常澤俶子句集『探梅』(たんばい)。
四六判ハードカバー装。204ページ。
著者の常澤俶子(つねざわ・あつこ)さんは、昭和18(1943)年兵庫県生まれ、神戸市在住。平成元年(1989)に俳誌「天狼」入会、平成7年(1995)俳誌「狩」入会、平成20年(2008)狩同人となる。本句集は、平成7年(1996)より平成27年(2015)までの327句を収録した第1句集である。鷹羽狩行主宰が序句、帯文、鑑賞5句を寄せ、「狩」の先輩の藤本朝海さんが跋文を寄せている。
序句は、
常の道より探梅のはじまれり 狩行
苗字の一字と句集名を詠み込んだもの。
本句集の装幀は君嶋真理子さん。
カバーの梅の花は、辻が花模様のような味わいがある。
君嶋さんの本領が十全に発揮された装幀となった。
タイトルは金箔押し。
見返しはかすかな紅色。
表紙は暖かみのある白。
横に織目がはしる。
文字は金箔押し。
扉。
裏にも梅を配して。
紅白の梅をおもわせる清雅な一冊となった。
牡丹雪母のことばのやうに降る
牡丹雪は水気をたっぷり含み重さのある雪である。

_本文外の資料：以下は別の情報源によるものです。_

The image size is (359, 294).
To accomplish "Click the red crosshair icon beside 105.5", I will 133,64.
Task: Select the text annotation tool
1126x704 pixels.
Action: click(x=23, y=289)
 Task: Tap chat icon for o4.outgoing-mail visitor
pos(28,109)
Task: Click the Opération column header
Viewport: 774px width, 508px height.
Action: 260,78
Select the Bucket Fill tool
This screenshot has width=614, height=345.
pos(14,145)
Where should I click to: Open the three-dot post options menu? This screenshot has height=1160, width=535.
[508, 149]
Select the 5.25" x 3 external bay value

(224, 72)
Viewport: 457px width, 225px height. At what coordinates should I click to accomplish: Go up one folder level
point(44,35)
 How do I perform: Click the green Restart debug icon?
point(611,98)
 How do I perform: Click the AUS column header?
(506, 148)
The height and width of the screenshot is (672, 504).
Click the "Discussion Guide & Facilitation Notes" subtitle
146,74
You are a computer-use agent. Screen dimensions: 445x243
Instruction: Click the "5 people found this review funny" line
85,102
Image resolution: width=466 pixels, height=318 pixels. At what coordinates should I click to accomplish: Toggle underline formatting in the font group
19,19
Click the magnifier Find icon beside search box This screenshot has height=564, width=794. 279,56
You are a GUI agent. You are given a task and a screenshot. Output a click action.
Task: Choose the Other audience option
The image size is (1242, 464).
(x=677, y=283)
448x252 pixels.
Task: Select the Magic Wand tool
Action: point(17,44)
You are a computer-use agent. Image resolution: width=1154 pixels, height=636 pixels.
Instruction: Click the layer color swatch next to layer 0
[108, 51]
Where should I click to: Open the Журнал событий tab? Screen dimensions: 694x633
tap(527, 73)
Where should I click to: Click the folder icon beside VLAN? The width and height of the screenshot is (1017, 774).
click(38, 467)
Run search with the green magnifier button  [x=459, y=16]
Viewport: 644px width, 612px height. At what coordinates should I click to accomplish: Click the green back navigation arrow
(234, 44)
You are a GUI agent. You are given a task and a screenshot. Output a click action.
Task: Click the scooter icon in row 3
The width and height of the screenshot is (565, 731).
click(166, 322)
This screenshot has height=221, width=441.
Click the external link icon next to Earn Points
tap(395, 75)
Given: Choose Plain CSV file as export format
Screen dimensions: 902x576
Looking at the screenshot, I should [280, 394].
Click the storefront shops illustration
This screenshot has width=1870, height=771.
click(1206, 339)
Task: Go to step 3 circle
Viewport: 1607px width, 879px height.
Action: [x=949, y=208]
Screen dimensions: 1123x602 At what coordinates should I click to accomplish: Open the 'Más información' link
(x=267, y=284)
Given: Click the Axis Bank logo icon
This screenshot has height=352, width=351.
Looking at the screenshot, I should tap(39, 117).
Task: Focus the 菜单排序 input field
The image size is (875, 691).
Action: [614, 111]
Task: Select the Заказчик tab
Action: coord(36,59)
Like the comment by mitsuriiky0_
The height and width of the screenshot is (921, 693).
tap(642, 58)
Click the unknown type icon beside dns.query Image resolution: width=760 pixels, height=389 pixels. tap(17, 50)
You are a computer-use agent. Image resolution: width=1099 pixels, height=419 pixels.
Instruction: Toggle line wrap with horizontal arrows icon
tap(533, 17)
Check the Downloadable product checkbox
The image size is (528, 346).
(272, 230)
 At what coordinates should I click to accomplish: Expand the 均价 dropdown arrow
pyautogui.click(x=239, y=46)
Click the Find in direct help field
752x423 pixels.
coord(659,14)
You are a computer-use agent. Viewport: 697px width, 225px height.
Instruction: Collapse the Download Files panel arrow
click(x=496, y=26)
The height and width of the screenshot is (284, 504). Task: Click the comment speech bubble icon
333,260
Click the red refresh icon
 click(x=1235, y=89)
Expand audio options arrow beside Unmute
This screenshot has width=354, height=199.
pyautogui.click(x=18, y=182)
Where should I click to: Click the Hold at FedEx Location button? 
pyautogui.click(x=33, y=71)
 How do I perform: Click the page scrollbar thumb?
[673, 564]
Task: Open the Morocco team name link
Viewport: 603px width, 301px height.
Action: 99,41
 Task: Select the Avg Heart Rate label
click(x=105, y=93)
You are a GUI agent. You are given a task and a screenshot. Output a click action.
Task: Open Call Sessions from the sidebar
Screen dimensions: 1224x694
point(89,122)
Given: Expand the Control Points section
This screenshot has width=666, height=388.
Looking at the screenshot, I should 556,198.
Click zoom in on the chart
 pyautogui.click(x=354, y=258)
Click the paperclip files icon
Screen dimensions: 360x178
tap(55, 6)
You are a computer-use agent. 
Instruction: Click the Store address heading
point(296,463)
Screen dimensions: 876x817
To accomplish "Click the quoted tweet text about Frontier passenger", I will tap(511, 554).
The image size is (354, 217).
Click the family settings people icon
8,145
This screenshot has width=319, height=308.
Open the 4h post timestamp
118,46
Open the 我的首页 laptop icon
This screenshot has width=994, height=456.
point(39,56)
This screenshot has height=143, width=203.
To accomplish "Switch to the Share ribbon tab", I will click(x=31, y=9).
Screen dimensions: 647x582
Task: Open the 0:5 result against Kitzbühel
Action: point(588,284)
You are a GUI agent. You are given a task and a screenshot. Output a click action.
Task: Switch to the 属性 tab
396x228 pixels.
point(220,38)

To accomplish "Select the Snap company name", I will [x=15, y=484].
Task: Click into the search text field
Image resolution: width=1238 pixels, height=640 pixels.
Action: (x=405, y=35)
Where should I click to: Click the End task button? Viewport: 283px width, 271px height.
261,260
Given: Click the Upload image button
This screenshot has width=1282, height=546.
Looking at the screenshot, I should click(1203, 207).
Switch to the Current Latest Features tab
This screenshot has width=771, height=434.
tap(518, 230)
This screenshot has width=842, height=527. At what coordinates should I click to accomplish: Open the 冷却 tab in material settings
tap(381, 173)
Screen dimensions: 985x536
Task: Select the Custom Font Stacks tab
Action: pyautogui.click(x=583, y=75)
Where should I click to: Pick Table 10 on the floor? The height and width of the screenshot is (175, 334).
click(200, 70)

冷たい雪であるというよりも春の温かさをその内に宿している。大粒であるから存在感もある。やさしく地面を濡らしてすぐに解けてしまう。「母のことばのやうに」という比喩の卓抜さによって、「母のことばのやう」が読み手のなかで増幅し繰り返される。牡丹雪以上に。牡丹雪は母のことばであり、また母そのもののぬくもりでもあり、母の気配に満ち満ちたものである。母のことばは慈愛と化し、やさしく降りつづく。